Firearms and alcohol make for a deadly cocktail. Drinking alcohol is associated with heightened levels of aggression, so it’s not surprising that nearly half of convicted killers in a government study1 reported being under the influence of alcohol at the time of their crimes. Alcohol also increases the likelihood a person will be the victim of a shooting—heavy drinkers are twice as likely to be shot as non-drinkers, according to one study.2

No wonder 93 percent of Americans oppose allowing guns in bars. And yet, only one state in the country (Alaska!) makes it illegal to bring a gun into both bars and restaurants that serve alcohol.
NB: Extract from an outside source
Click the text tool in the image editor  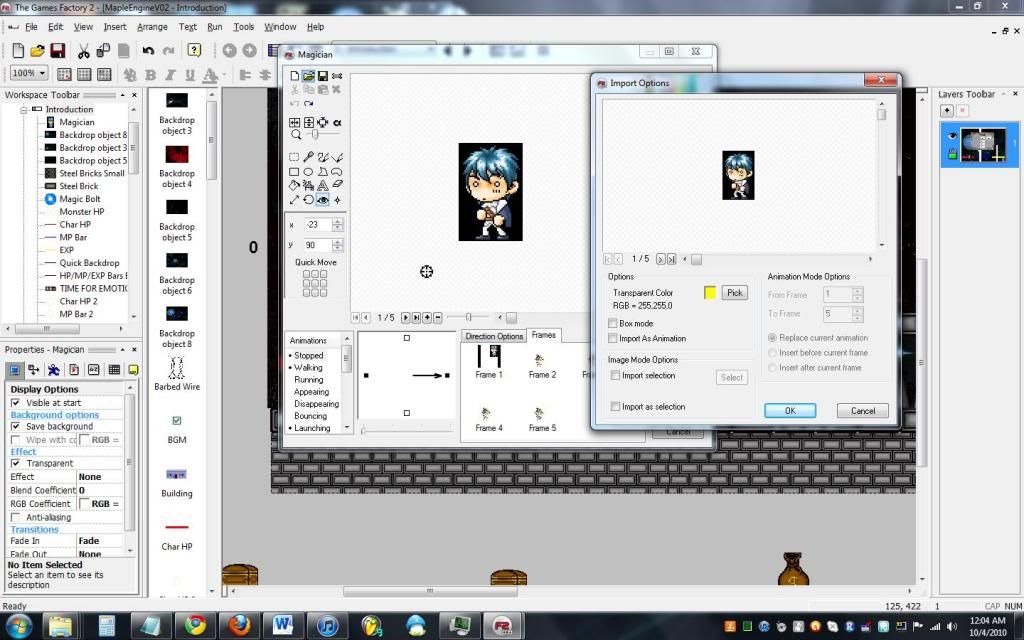323,185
Further,the gun lobby, as part of its “guns everywhere” agenda, has successfully pushed through legislation in at least five states since 2009 — Arizona, Georgia, North Carolina, Tennessee and Virginia — making it legal for people to bring guns into bars.3

But millions of Americans are rising up to challenge this and other extreme policies that make us less safe. To get involved in the fight to save American lives from gun violence, join Everytown for Gun Safety today.

SOURCES

1. Half of convicted killers were drunk: Jennifer C. Karberg and Doris J. James, Substance Dependence, Abuse, and Treatment of Jail Inmates, 2002, report no. NCJ 209588 (United States Department of Justice, Bureau of Justice Statistics, 2005).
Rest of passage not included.